* Problem *
An exact restatement of the records below is expected.

━━━━━ Input data ━━━━━

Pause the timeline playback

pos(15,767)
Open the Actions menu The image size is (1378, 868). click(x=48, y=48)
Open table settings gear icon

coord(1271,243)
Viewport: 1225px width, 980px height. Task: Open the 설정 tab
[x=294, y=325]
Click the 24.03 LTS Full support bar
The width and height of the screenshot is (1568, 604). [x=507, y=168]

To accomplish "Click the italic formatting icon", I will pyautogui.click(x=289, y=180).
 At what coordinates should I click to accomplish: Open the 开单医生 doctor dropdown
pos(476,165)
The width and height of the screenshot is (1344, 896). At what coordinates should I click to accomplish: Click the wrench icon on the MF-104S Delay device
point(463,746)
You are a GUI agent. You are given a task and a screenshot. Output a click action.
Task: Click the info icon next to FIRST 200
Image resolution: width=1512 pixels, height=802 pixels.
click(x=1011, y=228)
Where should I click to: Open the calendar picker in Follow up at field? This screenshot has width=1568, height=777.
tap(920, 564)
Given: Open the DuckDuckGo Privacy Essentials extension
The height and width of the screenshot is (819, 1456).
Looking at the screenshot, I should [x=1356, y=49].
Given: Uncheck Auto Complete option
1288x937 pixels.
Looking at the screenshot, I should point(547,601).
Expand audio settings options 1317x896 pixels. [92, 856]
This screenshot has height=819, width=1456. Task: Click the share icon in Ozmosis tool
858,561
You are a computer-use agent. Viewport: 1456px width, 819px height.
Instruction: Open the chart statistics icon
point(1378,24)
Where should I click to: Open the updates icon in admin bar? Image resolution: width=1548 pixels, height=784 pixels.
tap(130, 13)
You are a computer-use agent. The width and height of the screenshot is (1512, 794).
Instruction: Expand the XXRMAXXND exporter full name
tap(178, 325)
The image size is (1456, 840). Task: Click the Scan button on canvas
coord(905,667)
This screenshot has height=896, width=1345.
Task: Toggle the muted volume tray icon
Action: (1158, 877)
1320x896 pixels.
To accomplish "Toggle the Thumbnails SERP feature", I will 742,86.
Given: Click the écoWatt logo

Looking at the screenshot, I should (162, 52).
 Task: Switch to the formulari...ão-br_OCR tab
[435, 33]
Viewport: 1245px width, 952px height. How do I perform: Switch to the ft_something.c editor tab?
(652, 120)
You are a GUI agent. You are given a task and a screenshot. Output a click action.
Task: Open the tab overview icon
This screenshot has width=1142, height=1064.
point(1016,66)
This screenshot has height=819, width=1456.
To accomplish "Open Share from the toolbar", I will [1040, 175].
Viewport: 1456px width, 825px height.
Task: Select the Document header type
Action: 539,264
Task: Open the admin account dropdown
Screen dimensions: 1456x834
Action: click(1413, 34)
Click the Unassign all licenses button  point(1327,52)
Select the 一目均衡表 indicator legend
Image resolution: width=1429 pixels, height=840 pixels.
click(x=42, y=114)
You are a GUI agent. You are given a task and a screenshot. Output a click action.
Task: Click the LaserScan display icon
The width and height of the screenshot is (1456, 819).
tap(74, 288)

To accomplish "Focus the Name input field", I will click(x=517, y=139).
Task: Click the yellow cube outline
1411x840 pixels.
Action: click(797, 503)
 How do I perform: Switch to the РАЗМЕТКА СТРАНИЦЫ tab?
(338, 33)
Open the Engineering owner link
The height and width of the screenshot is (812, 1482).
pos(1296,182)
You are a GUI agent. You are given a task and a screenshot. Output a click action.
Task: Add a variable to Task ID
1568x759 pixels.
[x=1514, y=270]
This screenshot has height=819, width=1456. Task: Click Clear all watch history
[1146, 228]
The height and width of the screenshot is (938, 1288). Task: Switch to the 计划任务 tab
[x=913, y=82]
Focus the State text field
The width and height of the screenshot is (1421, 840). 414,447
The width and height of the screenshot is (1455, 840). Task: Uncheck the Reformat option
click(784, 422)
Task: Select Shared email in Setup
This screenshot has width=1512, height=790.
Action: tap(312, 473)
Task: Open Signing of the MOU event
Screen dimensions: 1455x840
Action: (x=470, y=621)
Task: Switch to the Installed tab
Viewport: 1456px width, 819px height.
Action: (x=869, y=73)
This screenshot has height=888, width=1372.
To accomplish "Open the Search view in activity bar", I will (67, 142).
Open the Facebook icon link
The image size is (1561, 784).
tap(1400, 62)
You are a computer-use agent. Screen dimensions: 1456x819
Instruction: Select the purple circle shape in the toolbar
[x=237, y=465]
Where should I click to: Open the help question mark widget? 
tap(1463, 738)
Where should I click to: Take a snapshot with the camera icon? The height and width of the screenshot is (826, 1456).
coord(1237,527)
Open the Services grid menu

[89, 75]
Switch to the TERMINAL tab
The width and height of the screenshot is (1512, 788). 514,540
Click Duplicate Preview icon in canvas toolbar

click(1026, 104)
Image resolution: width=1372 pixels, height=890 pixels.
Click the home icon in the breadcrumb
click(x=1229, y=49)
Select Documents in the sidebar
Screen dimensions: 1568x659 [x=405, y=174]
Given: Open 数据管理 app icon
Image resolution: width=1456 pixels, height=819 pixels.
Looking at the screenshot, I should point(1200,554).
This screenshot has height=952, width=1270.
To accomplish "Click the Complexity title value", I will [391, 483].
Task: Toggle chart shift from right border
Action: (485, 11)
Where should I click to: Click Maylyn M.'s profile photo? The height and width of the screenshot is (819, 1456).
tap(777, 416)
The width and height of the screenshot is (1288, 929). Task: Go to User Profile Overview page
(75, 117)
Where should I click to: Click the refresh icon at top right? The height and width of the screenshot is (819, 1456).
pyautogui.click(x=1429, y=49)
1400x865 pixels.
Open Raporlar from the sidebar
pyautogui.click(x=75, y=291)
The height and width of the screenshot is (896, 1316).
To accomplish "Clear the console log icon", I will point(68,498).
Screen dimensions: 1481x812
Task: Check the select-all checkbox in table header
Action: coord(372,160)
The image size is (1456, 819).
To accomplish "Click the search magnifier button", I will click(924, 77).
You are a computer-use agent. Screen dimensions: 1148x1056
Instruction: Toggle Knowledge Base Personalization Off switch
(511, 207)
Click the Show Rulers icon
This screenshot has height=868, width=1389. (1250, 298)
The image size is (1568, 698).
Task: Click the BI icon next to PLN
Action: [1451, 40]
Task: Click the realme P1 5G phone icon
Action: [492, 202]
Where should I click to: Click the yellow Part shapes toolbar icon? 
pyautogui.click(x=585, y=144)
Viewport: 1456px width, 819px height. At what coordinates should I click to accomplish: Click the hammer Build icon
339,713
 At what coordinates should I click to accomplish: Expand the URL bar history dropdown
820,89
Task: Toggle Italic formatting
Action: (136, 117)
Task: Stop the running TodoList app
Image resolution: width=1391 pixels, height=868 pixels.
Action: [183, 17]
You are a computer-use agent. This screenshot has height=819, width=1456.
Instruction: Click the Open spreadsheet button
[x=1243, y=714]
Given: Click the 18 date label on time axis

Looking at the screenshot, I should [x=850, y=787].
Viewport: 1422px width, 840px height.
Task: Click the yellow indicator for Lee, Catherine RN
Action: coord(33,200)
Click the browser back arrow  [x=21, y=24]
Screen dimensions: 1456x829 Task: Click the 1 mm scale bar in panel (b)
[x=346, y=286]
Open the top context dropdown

━━━━━

* Solution to this task *
Pause the timeline playback

pos(15,767)
Open the Actions menu The image size is (1378, 868). click(x=48, y=48)
Open table settings gear icon

coord(1271,243)
Viewport: 1225px width, 980px height. Task: Open the 설정 tab
[x=294, y=325]
Click the 24.03 LTS Full support bar
The width and height of the screenshot is (1568, 604). [x=507, y=168]

To accomplish "Click the italic formatting icon", I will pyautogui.click(x=289, y=180).
 At what coordinates should I click to accomplish: Open the 开单医生 doctor dropdown
pos(476,165)
The width and height of the screenshot is (1344, 896). At what coordinates should I click to accomplish: Click the wrench icon on the MF-104S Delay device
point(463,746)
You are a GUI agent. You are given a task and a screenshot. Output a click action.
Task: Click the info icon next to FIRST 200
Image resolution: width=1512 pixels, height=802 pixels.
click(x=1011, y=228)
Where should I click to: Open the calendar picker in Follow up at field? This screenshot has width=1568, height=777.
tap(920, 564)
Given: Open the DuckDuckGo Privacy Essentials extension
The height and width of the screenshot is (819, 1456).
Looking at the screenshot, I should [x=1356, y=49].
Given: Uncheck Auto Complete option
1288x937 pixels.
Looking at the screenshot, I should point(547,601).
Expand audio settings options 1317x896 pixels. [92, 856]
This screenshot has height=819, width=1456. Task: Click the share icon in Ozmosis tool
858,561
You are a computer-use agent. Viewport: 1456px width, 819px height.
Instruction: Open the chart statistics icon
point(1378,24)
Where should I click to: Open the updates icon in admin bar? Image resolution: width=1548 pixels, height=784 pixels.
tap(130, 13)
You are a computer-use agent. The width and height of the screenshot is (1512, 794).
Instruction: Expand the XXRMAXXND exporter full name
tap(178, 325)
The image size is (1456, 840). Task: Click the Scan button on canvas
coord(905,667)
This screenshot has height=896, width=1345.
Task: Toggle the muted volume tray icon
Action: (1158, 877)
1320x896 pixels.
To accomplish "Toggle the Thumbnails SERP feature", I will 742,86.
Given: Click the écoWatt logo

Looking at the screenshot, I should (162, 52).
 Task: Switch to the formulari...ão-br_OCR tab
[435, 33]
Viewport: 1245px width, 952px height. How do I perform: Switch to the ft_something.c editor tab?
(652, 120)
You are a GUI agent. You are given a task and a screenshot. Output a click action.
Task: Open the tab overview icon
This screenshot has width=1142, height=1064.
point(1016,66)
This screenshot has height=819, width=1456.
To accomplish "Open Share from the toolbar", I will [1040, 175].
Viewport: 1456px width, 825px height.
Task: Select the Document header type
Action: 539,264
Task: Open the admin account dropdown
Screen dimensions: 1456x834
Action: click(1413, 34)
Click the Unassign all licenses button  point(1327,52)
Select the 一目均衡表 indicator legend
Image resolution: width=1429 pixels, height=840 pixels.
click(x=42, y=114)
You are a GUI agent. You are given a task and a screenshot. Output a click action.
Task: Click the LaserScan display icon
The width and height of the screenshot is (1456, 819).
tap(74, 288)

To accomplish "Focus the Name input field", I will click(x=517, y=139).
Task: Click the yellow cube outline
1411x840 pixels.
Action: click(797, 503)
 How do I perform: Switch to the РАЗМЕТКА СТРАНИЦЫ tab?
(338, 33)
Open the Engineering owner link
The height and width of the screenshot is (812, 1482).
pos(1296,182)
You are a GUI agent. You are given a task and a screenshot. Output a click action.
Task: Add a variable to Task ID
1568x759 pixels.
[x=1514, y=270]
This screenshot has height=819, width=1456. Task: Click Clear all watch history
[1146, 228]
The height and width of the screenshot is (938, 1288). Task: Switch to the 计划任务 tab
[x=913, y=82]
Focus the State text field
The width and height of the screenshot is (1421, 840). 414,447
The width and height of the screenshot is (1455, 840). Task: Uncheck the Reformat option
click(784, 422)
Task: Select Shared email in Setup
This screenshot has width=1512, height=790.
Action: tap(312, 473)
Task: Open Signing of the MOU event
Screen dimensions: 1455x840
Action: (x=470, y=621)
Task: Switch to the Installed tab
Viewport: 1456px width, 819px height.
Action: (x=869, y=73)
This screenshot has height=888, width=1372.
To accomplish "Open the Search view in activity bar", I will (67, 142).
Open the Facebook icon link
The image size is (1561, 784).
tap(1400, 62)
You are a computer-use agent. Screen dimensions: 1456x819
Instruction: Select the purple circle shape in the toolbar
[x=237, y=465]
Where should I click to: Open the help question mark widget? 
tap(1463, 738)
Where should I click to: Take a snapshot with the camera icon? The height and width of the screenshot is (826, 1456).
coord(1237,527)
Open the Services grid menu

[89, 75]
Switch to the TERMINAL tab
The width and height of the screenshot is (1512, 788). 514,540
Click Duplicate Preview icon in canvas toolbar

click(1026, 104)
Image resolution: width=1372 pixels, height=890 pixels.
Click the home icon in the breadcrumb
click(x=1229, y=49)
Select Documents in the sidebar
Screen dimensions: 1568x659 [x=405, y=174]
Given: Open 数据管理 app icon
Image resolution: width=1456 pixels, height=819 pixels.
Looking at the screenshot, I should point(1200,554).
This screenshot has height=952, width=1270.
To accomplish "Click the Complexity title value", I will [391, 483].
Task: Toggle chart shift from right border
Action: (485, 11)
Where should I click to: Click Maylyn M.'s profile photo? The height and width of the screenshot is (819, 1456).
tap(777, 416)
The width and height of the screenshot is (1288, 929). Task: Go to User Profile Overview page
(75, 117)
Where should I click to: Click the refresh icon at top right? The height and width of the screenshot is (819, 1456).
pyautogui.click(x=1429, y=49)
1400x865 pixels.
Open Raporlar from the sidebar
pyautogui.click(x=75, y=291)
The height and width of the screenshot is (896, 1316).
To accomplish "Clear the console log icon", I will point(68,498).
Screen dimensions: 1481x812
Task: Check the select-all checkbox in table header
Action: coord(372,160)
The image size is (1456, 819).
To accomplish "Click the search magnifier button", I will click(924, 77).
You are a computer-use agent. Screen dimensions: 1148x1056
Instruction: Toggle Knowledge Base Personalization Off switch
(511, 207)
Click the Show Rulers icon
This screenshot has height=868, width=1389. (1250, 298)
The image size is (1568, 698).
Task: Click the BI icon next to PLN
Action: [1451, 40]
Task: Click the realme P1 5G phone icon
Action: [492, 202]
Where should I click to: Click the yellow Part shapes toolbar icon? 
pyautogui.click(x=585, y=144)
Viewport: 1456px width, 819px height. At what coordinates should I click to accomplish: Click the hammer Build icon
339,713
 At what coordinates should I click to accomplish: Expand the URL bar history dropdown
820,89
Task: Toggle Italic formatting
Action: (136, 117)
Task: Stop the running TodoList app
Image resolution: width=1391 pixels, height=868 pixels.
Action: [183, 17]
You are a computer-use agent. This screenshot has height=819, width=1456.
Instruction: Click the Open spreadsheet button
[x=1243, y=714]
Given: Click the 18 date label on time axis

Looking at the screenshot, I should [x=850, y=787].
Viewport: 1422px width, 840px height.
Task: Click the yellow indicator for Lee, Catherine RN
Action: coord(33,200)
Click the browser back arrow  [x=21, y=24]
Screen dimensions: 1456x829 Task: Click the 1 mm scale bar in panel (b)
[x=346, y=286]
Open the top context dropdown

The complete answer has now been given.